• TASK:
Copy out exactly the stretch below, from the line with "You are a GUI" through the line with "the comment bubble", both included; the pictures stay out.

-- DATA follows --

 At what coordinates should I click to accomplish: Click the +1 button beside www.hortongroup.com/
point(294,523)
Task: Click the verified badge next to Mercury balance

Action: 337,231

-- DATA concluded --
-- DATA follows --

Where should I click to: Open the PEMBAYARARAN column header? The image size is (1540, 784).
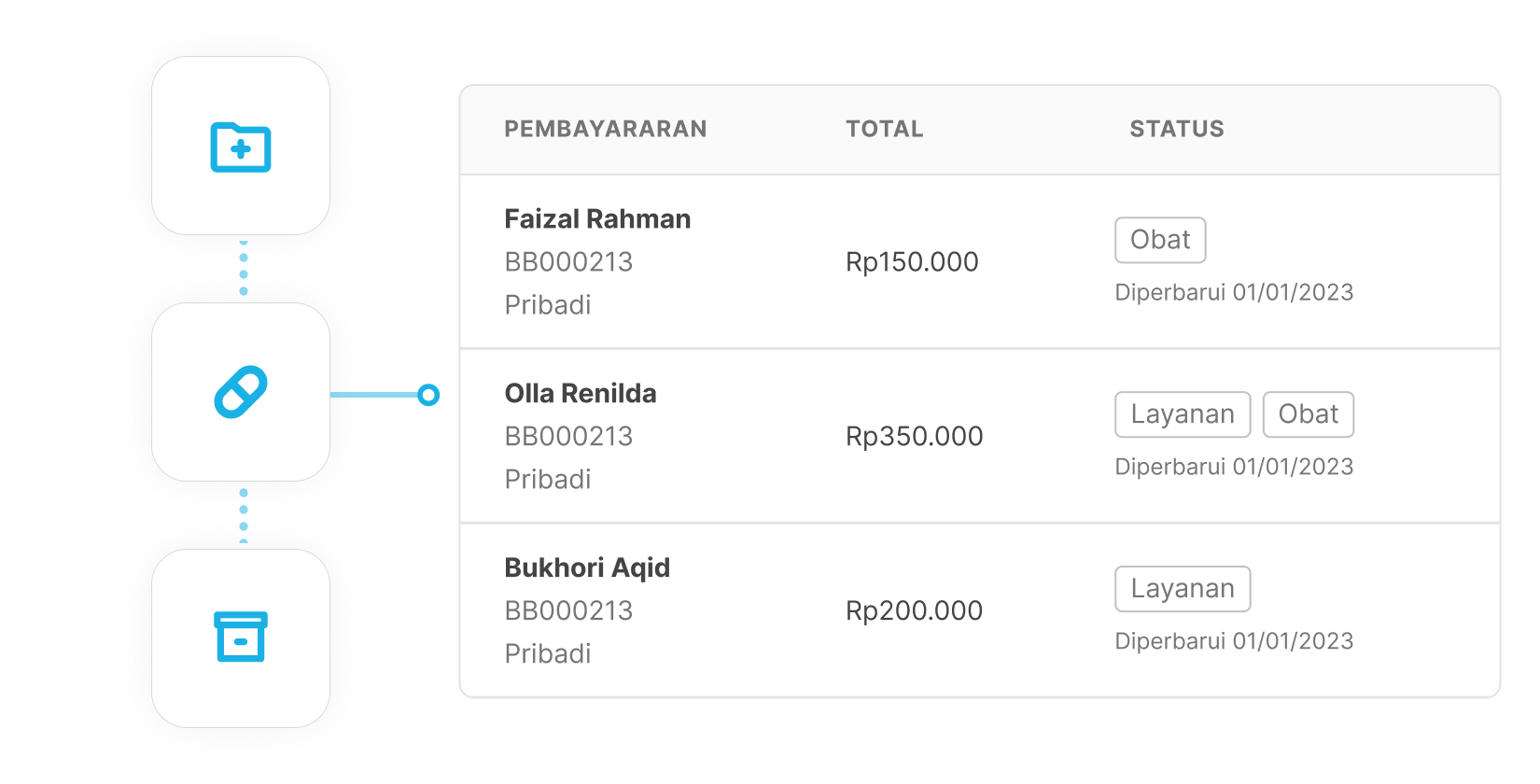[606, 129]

-- DATA concluded --
-- DATA follows --

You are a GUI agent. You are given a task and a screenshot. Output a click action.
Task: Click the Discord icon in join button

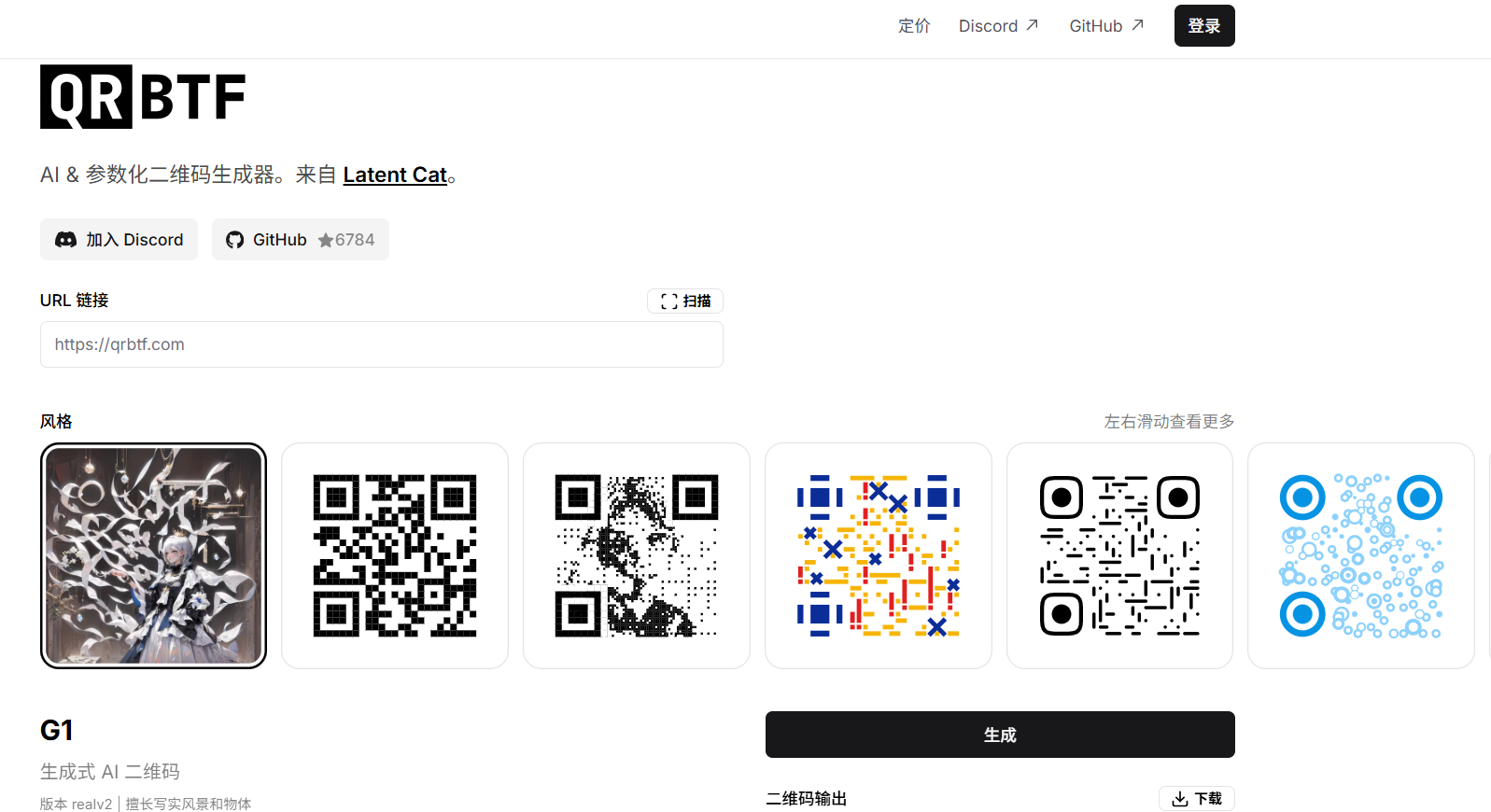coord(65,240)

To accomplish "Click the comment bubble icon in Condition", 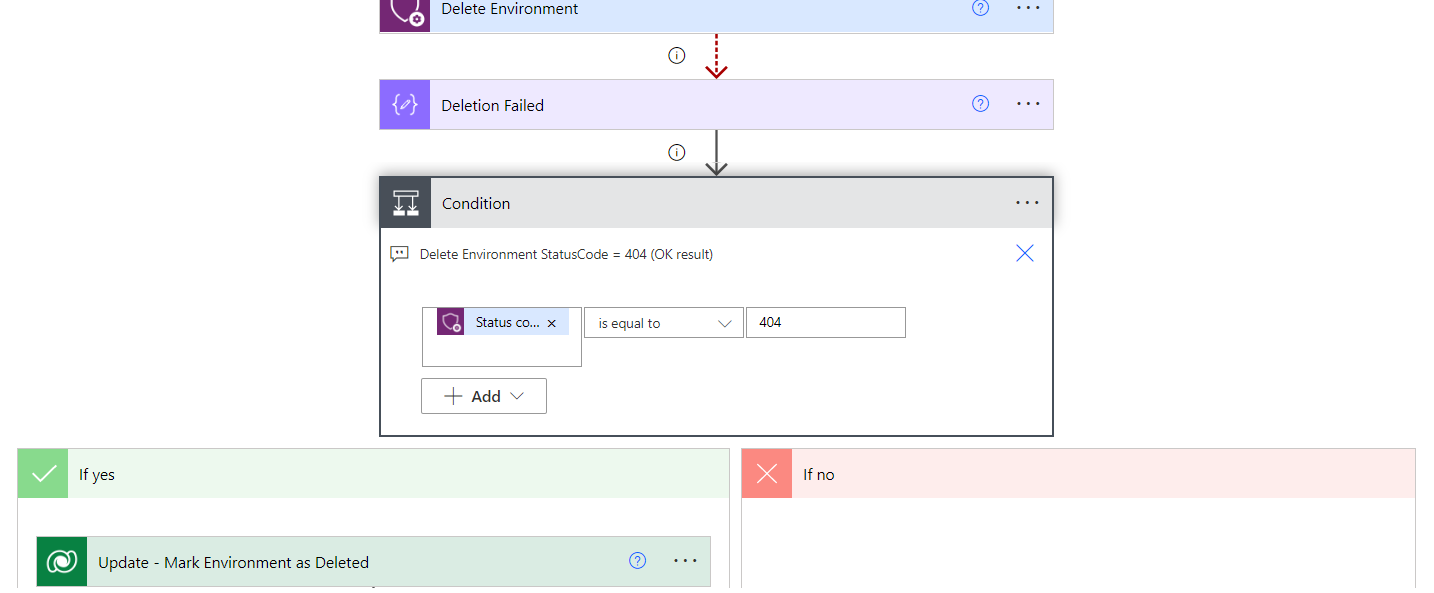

-- DATA concluded --

• SOLUTION:
You are a GUI agent. You are given a task and a screenshot. Output a click action.
Task: Click the Discord icon in join button

coord(65,240)

To accomplish "Click the comment bubble icon in Condition", 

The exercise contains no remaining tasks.